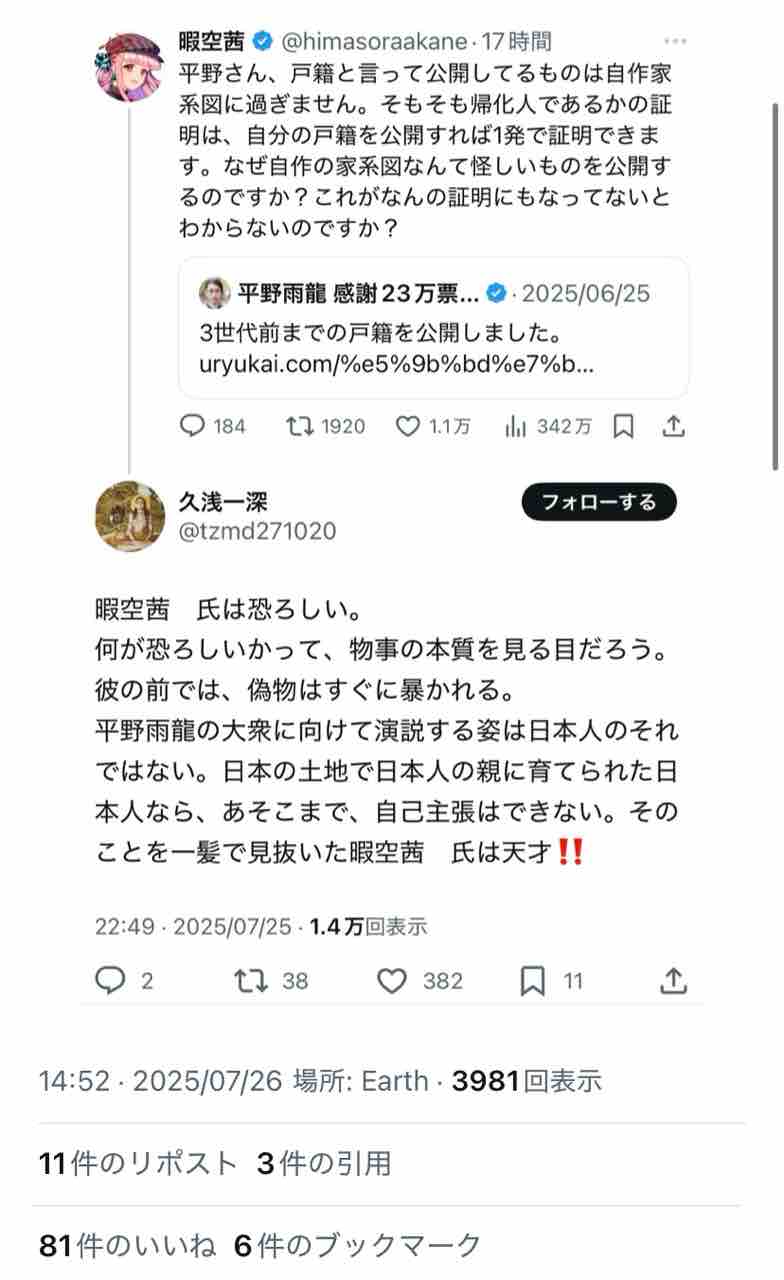View the 3件の引用 quotes list
Image resolution: width=784 pixels, height=1280 pixels.
point(324,1163)
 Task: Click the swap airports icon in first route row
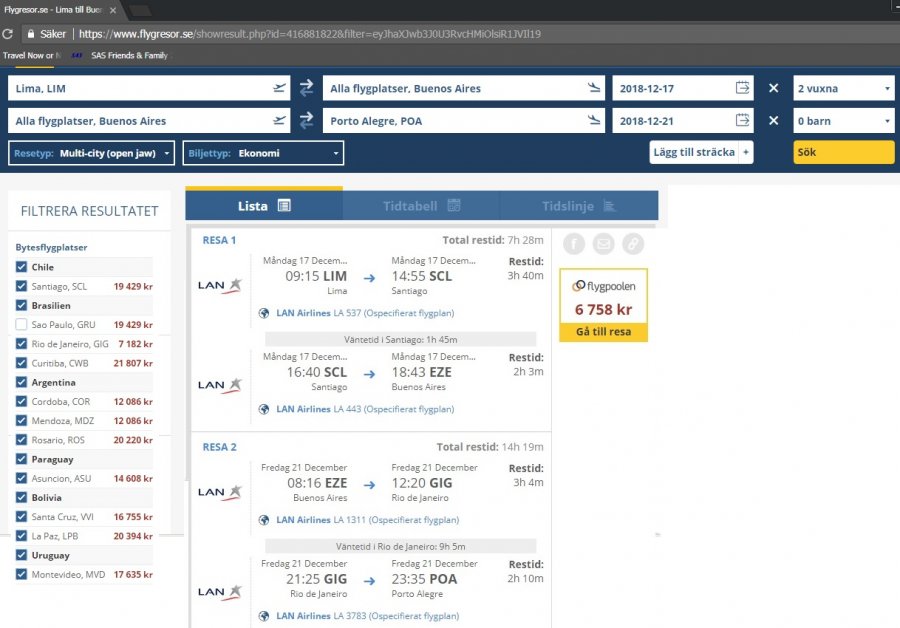(x=306, y=88)
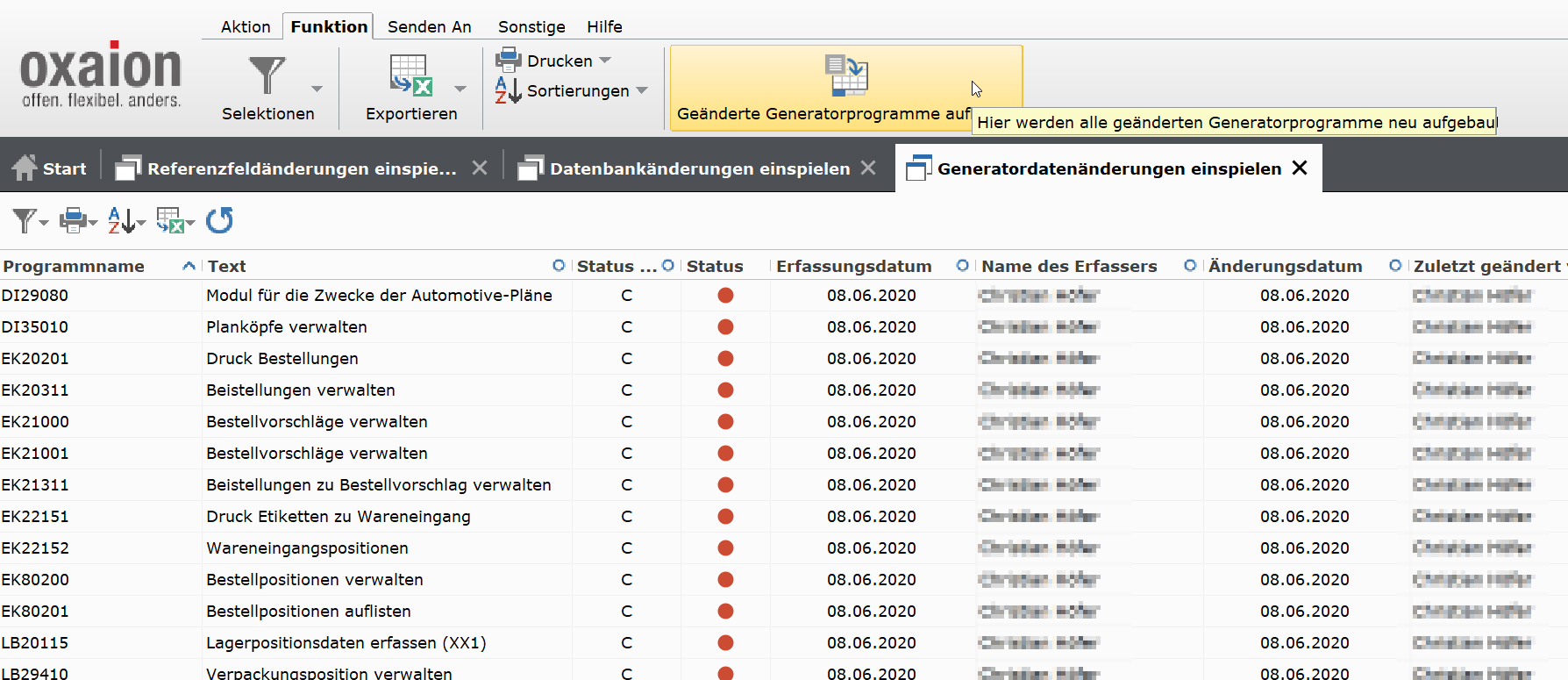Open the Aktion menu
Screen dimensions: 1568x680
tap(246, 26)
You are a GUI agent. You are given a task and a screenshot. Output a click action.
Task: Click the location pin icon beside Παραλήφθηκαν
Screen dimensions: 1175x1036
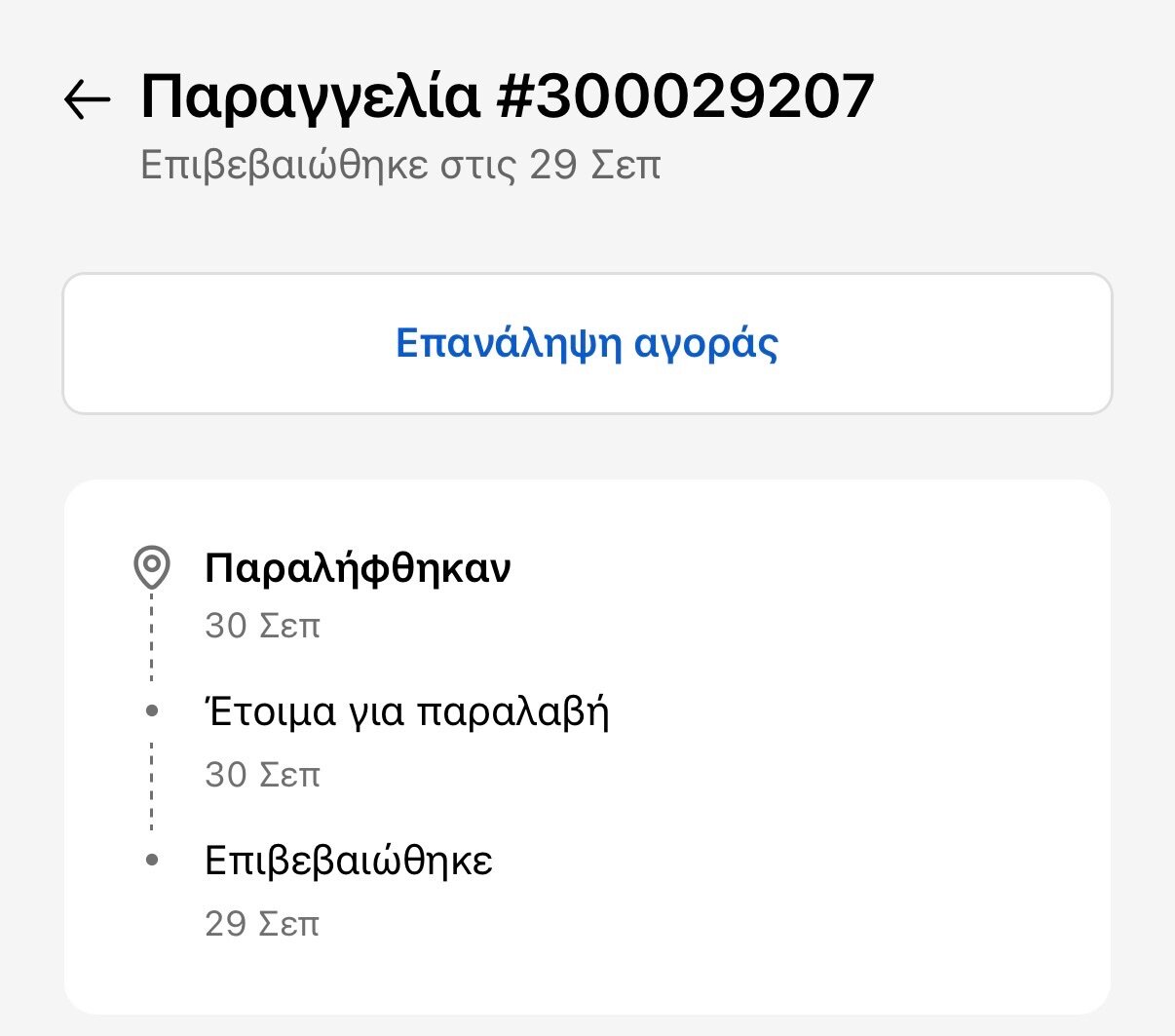point(151,568)
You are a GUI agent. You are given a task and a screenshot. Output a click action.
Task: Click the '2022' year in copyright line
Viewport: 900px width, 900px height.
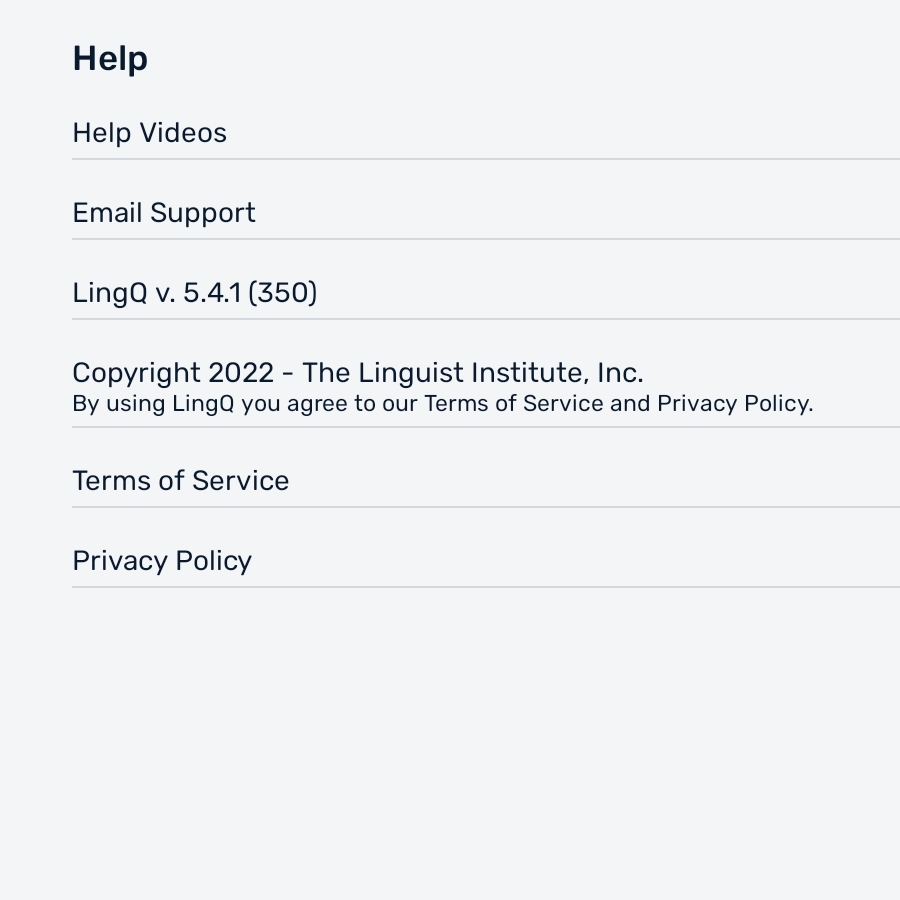click(x=241, y=373)
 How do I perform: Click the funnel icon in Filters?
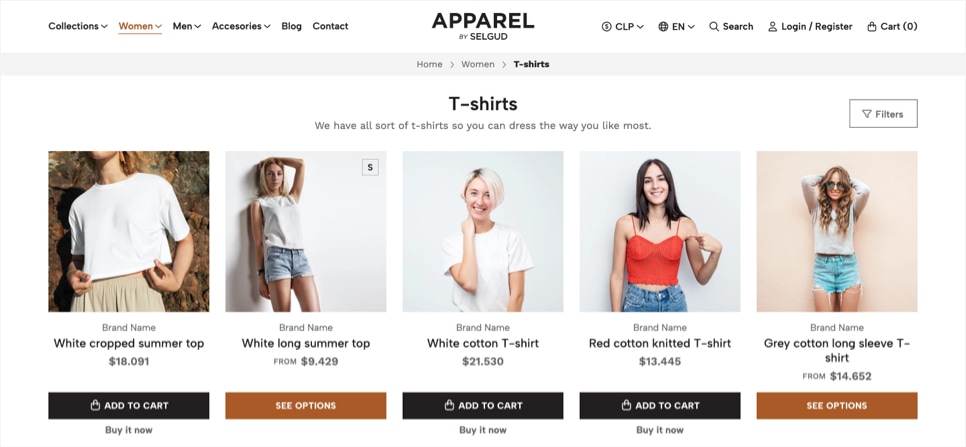[x=867, y=114]
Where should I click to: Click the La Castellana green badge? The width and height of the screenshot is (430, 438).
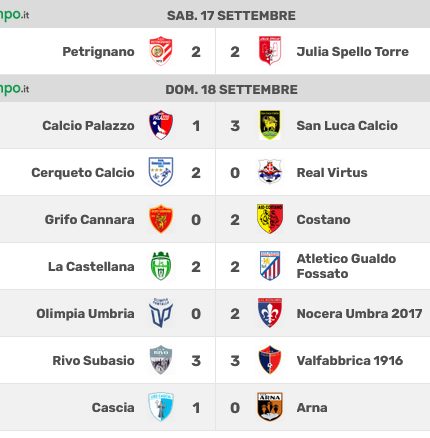pyautogui.click(x=161, y=266)
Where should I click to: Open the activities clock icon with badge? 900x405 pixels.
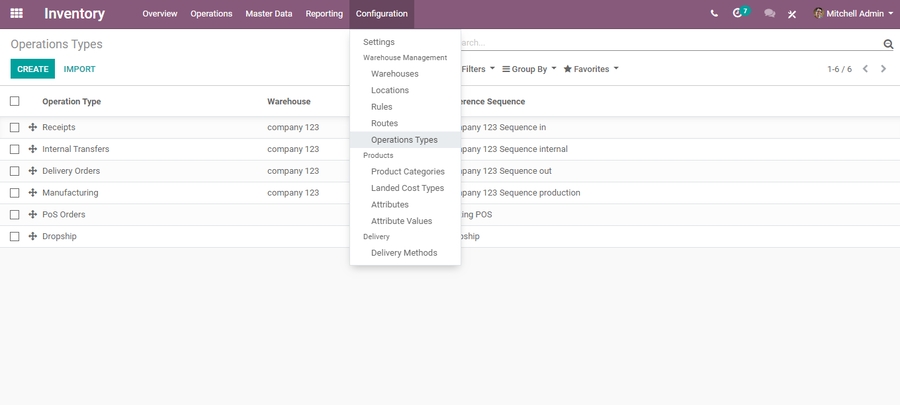click(739, 14)
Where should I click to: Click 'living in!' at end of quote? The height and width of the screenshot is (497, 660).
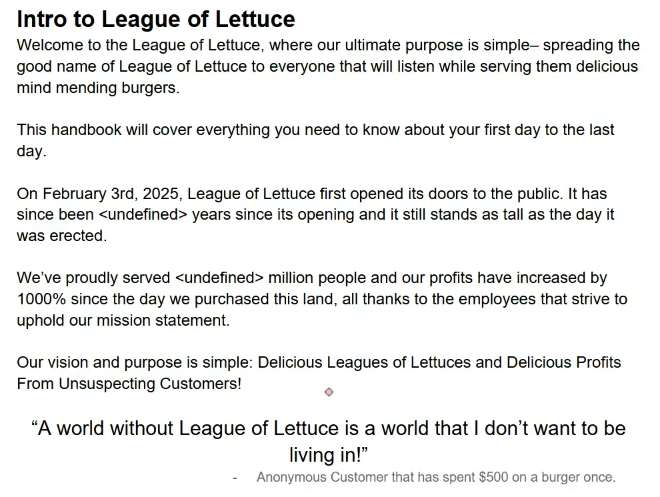(x=328, y=455)
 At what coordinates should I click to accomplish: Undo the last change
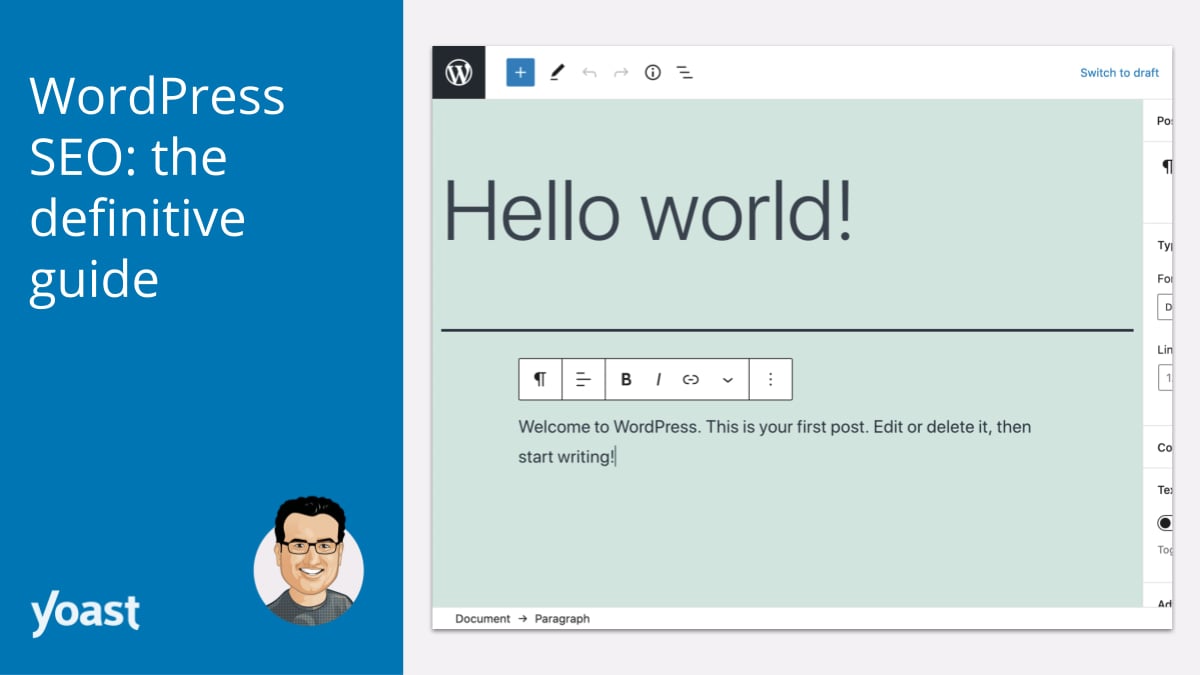[x=589, y=72]
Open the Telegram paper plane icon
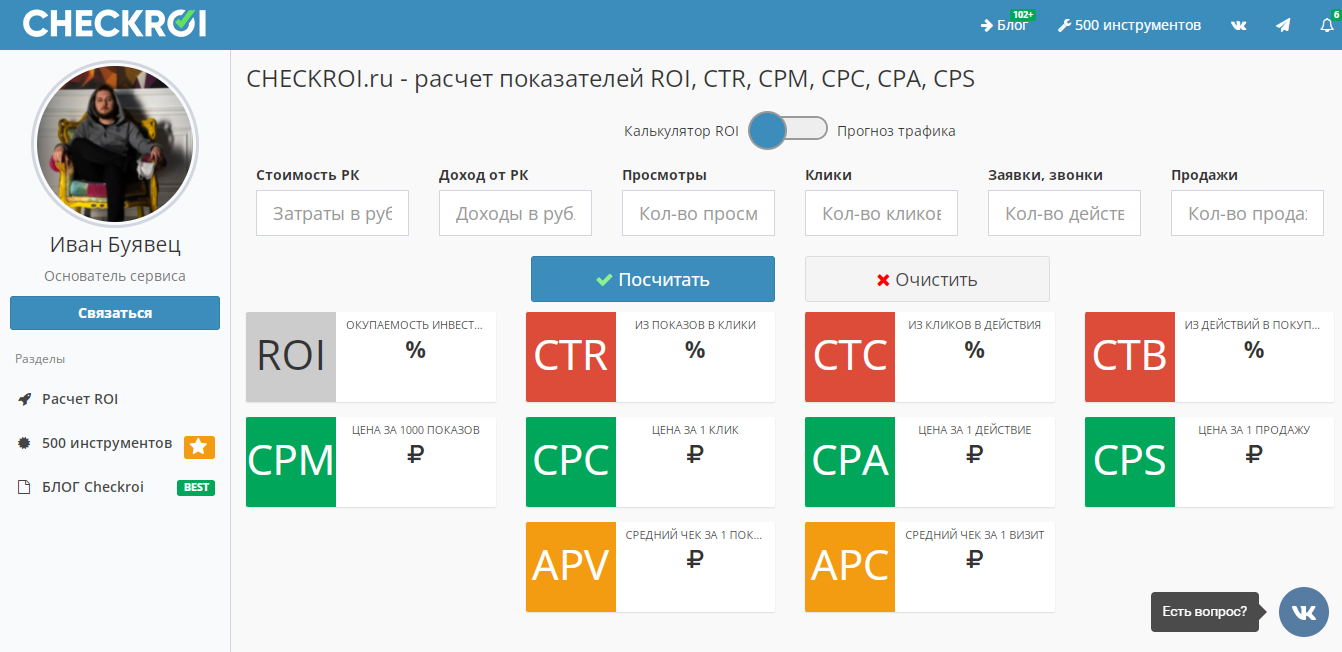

•••

Task statement ▸
While skipping the pictures, transcribe the data above from the line showing "Task: Click the swap" through the line showing "Task: Click the location", exactly and with both ends.

Result for this exercise ▸
 Task: Click the swap airports icon in first route row
(x=306, y=88)
Open the Aktion menu
Screen dimensions: 1568x680
tap(246, 26)
You are a GUI agent. You are given a task and a screenshot. Output a click action.
Task: Click the location pin icon beside Παραλήφθηκαν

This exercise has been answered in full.